Wednesday, March 25, 2009

Preparing a company for an ITIL audit

For my current client I came onboard to do some technical documentation - they were being audited by Cisco as they had applied for Gold and Managed Service Partnership status with them.

After joining them I realized many members of their staff were ITIL certified but when it comes to practical use or application they needed some serious help.

They had applied for Managed Service status in the following disciplines;
  1. Incident Management
  2. Problem Management
  3. Change and Release Management
  4. Configuration Management
  5. Capacity Management
  6. Performance & Availability Management
  7. Security Management
  8. Knowledge Management
  9. IT Service Continuity Management

And Cisco would audit them in above disciplines using ITIL best practices framework. They had done some work in Incident and Change but required some major overhaul and they needed someone to come and start the initiative from the scratch.

My biggest challenge was to where to begin?

My initial starting point was to conduct a quick assessment of their documentation and their processes as that gave me a good feel what I am dealing with.
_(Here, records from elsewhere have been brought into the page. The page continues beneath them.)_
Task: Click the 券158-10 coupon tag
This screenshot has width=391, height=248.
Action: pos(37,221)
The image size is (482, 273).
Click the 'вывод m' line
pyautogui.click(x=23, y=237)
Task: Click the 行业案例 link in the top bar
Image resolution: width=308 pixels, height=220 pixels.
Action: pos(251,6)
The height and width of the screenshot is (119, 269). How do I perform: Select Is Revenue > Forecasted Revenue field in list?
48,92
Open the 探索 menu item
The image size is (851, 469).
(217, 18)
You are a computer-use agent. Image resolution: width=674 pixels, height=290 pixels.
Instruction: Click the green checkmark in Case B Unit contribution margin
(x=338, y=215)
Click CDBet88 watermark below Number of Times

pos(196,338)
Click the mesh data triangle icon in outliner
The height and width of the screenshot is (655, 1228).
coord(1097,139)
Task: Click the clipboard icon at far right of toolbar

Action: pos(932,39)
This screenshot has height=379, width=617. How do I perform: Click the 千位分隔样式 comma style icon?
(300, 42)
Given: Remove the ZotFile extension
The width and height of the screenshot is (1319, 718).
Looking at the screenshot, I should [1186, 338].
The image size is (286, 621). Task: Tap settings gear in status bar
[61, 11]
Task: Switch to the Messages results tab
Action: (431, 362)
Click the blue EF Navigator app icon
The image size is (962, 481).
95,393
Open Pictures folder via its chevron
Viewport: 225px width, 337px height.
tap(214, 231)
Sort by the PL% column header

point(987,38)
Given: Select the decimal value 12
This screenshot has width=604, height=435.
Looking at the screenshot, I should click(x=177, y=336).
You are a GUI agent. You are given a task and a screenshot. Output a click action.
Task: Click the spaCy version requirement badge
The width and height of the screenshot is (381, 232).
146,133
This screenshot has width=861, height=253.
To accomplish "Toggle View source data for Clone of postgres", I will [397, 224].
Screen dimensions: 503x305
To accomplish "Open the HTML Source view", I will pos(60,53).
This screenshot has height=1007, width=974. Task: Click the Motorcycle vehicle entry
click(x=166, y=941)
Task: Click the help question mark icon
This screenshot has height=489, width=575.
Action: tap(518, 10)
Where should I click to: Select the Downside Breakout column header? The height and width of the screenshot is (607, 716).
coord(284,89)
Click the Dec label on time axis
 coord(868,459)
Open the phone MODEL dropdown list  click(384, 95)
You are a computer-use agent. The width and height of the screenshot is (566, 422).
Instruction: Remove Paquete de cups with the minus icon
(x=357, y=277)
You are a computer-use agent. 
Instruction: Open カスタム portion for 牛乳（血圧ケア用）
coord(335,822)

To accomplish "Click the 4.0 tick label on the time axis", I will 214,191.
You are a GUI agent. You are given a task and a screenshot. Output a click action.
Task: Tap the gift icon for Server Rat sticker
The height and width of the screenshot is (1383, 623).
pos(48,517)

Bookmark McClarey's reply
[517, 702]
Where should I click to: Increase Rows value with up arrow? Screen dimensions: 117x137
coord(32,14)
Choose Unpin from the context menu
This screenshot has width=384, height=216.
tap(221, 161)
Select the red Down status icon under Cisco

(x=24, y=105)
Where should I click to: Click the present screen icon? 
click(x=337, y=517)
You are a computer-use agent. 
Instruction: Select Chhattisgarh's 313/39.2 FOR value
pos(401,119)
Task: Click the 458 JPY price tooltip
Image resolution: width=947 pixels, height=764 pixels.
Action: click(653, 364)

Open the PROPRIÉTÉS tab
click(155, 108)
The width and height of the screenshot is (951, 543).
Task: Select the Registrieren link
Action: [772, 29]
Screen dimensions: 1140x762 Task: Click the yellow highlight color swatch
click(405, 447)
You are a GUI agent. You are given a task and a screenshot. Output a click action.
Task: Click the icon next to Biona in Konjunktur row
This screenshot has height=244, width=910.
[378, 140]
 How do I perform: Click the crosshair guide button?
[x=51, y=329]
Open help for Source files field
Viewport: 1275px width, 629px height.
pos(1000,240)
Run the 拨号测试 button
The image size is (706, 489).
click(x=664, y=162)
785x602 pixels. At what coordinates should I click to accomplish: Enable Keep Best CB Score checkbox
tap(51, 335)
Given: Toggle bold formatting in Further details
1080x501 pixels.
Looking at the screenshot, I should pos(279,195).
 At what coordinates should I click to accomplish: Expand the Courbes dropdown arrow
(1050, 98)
I gave my initial assessment to my client and explained them that this is going to be more than a standard documentation engagement as they need some training, current process mapping and then we will compare current processes with ITL best practices model as that will give an accurate picture of where the gaps are and based upon that we will mutually decide on our solution road map. They realized the importance of what needs to be done and they gave me a green light to go ahead with the plan.

My game plan was to start with the two documentations they already had; Incident and Problem Management. I started by training the relevant staff in these two disciplines, while I was training them I was also inquiring them about their current practices, this gave me a short-cut to gaps documentation.

This made me and my client realize that what they have documented versus what they practice are two poles apart, therefore we started to align are documentation with our practices. This gave us an opportunity to adopt few good practices while letting go bad habbits. Our initial focus was to make each discipline/practice have some degree of accountability also to develop right metrics to gauge are activities. This gave us an opportunity to define some baseline values and criteria to benchmark our progress.

Covering Incident and Problem Management were easy to consider them ready for the audit now came Change and Release Management on which no previous documentation was done. In this case it was bit unique as my client is a Managed Service provider. They manage network, infrastruce and telephone networks for different clients all over the world, so in this case Changes come as a result of any one or combination of scenarios; Request by Customer, underlying root cause of the problem, business policy, technological changes, regulatory requirements, multiple incidents and many more but in any case the Change Advisory Board reside with customer not them while they did execution of the change - Release part.

We started with training internal staff on Change and Release while training we developed our internal change and release policies by marrying our practices, and ITIL best practices framework tharesulted in the templates for these two disciplines. We adopted Release model as our new guideline whilst we made our customers bind by our new change model into their standard practice.